Il 9 febbraio 2013, alla Galleria Nazionale d’Arte Moderna e Contemporanea di Roma, ha luogo la giornata Per Gino Marotta, incontro di studio. Ne sono relatori Maria Vittoria Marini Clarelli, Maurizio Calvesi, Laura Cherubini, Bruno Corà. Fra le molte testimonianze: Lorenzo Canova, Barbara Martusciello, Raffaele Gavarro. In quell’occasione viene pubblicato il libro di Gino e Isa Marotta Lettere.
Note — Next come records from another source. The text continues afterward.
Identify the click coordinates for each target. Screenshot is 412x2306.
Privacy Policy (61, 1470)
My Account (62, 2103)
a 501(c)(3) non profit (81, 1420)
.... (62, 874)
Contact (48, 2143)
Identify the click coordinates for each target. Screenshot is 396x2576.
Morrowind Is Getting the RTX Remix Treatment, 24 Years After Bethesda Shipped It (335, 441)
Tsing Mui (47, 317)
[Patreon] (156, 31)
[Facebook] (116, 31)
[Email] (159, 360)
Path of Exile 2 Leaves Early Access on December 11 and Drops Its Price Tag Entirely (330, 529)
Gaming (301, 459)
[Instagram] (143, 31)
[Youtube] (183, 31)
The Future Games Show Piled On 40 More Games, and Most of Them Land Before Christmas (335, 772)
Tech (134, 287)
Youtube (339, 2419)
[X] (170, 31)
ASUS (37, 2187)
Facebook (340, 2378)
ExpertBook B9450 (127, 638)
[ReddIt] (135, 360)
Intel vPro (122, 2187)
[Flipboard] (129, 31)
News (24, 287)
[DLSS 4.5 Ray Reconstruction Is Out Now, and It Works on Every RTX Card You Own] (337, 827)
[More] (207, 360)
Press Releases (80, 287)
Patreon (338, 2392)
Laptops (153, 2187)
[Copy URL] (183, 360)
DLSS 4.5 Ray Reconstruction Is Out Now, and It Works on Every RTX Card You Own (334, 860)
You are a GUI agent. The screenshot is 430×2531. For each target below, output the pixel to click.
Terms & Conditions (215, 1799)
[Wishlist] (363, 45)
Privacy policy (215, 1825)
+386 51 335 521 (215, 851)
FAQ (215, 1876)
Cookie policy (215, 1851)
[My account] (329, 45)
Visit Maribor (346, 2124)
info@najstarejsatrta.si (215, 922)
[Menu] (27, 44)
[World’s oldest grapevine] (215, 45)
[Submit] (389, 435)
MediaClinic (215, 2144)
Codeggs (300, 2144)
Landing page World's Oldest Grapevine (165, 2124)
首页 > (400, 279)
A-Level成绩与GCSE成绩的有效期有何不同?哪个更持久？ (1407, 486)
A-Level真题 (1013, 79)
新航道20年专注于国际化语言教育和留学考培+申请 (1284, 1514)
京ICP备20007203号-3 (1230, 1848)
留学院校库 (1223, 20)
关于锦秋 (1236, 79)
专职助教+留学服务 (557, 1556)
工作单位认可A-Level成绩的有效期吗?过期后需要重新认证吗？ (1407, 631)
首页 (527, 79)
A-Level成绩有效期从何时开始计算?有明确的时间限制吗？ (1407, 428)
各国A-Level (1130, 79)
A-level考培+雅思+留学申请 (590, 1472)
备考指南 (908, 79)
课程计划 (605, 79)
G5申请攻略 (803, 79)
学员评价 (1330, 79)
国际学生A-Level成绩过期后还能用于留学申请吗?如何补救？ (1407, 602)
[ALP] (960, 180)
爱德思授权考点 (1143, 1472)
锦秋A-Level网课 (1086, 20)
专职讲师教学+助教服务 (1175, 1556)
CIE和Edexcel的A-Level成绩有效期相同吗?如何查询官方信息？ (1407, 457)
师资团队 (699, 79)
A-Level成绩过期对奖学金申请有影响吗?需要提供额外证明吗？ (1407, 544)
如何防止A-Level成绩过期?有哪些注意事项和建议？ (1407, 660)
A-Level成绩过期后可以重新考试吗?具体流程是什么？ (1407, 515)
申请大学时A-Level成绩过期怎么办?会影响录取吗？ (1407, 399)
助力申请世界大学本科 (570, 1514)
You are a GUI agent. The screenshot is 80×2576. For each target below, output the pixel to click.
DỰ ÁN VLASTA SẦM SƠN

CorRispondenze di arte e di vita, Maretti Editore.

 

Del suo lavoro e del suo pensiero artistico si sono occupati numerosi scrittori e critici d’arte, tra cui: Bruno Alfieri, Vito Apuleo, Alberto Arbasino, Flavio Arensi, Iolena Baldini (Berenice), Paola Ballesi, Guido Ballo, Luca Massimo Barbero, Renato Barilli, Giorgio Battistelli, Andrea Bellini, Fabio Belloni, Fortunato Bellonzi, Carmine Benincasa, Ilaria Bernardi, Achille Bonito Oliva, Giuliano Briganti, Palma Bucarelli, Rossana Buono, Maurizio Calvesi, Lorenzo Canova, Luciano Caramel, Luigi Carluccio, Flavio Caroli, Toti Carpentieri, Cesare Casati, Germano Celant, Laura Cherubini, Bruno Corà, Claudio Crescentini, Enrico Crispolti, Fabrizio D’Amico, Guido Davico Bonino, Mario de Candia, Jole de Sanna, Gillo Dorfles, Maurizio Fagiolo dell’Arco, Flavio Fergonzi, Alberto Fiz, Raffaele Gavarro, Maurizio Grande, Emilia Granzotto, Walter Guadagnini, John Hart, R. C. Kenedy, Giorgio Kaisserlian, Udo Kultermann, Gian Piero Jacobelli, Renzo Marchelli, Giuseppe Marchiori, Maria Vittoria Marini Clarelli, Gianluca Marziani, Ada Masoero, Giulia Massari, Lea Mattarella, Filiberto Menna, Dario Micacchi, Federica Pirani, Giancarlo Politi, Elena Pontiggia, Paolo Portoghesi, Domenico Porzio, Ludovico Pratesi, Franco Purini, Franco Quadri, Emilio Radius, Pierre Restany, Angelandreina Rorro, Antonello Rubini, Franco Russoli, Adriana Sartogo, Edoardo Sassi, Giuseppe Sciortino, Vittorio Sgarbi, Franco Simongini, Leonardo Sinisgalli, Rodolfo Siviero, Giorgio Soavi, Tommaso Trini, Alessandra Troncone, Lorenza Trucchi, Marco Valsecchi, Lionello Venturi, Lara Vinca Masini, Emilio Villa, Maurizio Vitta, Cesare Vivaldi e molti altri.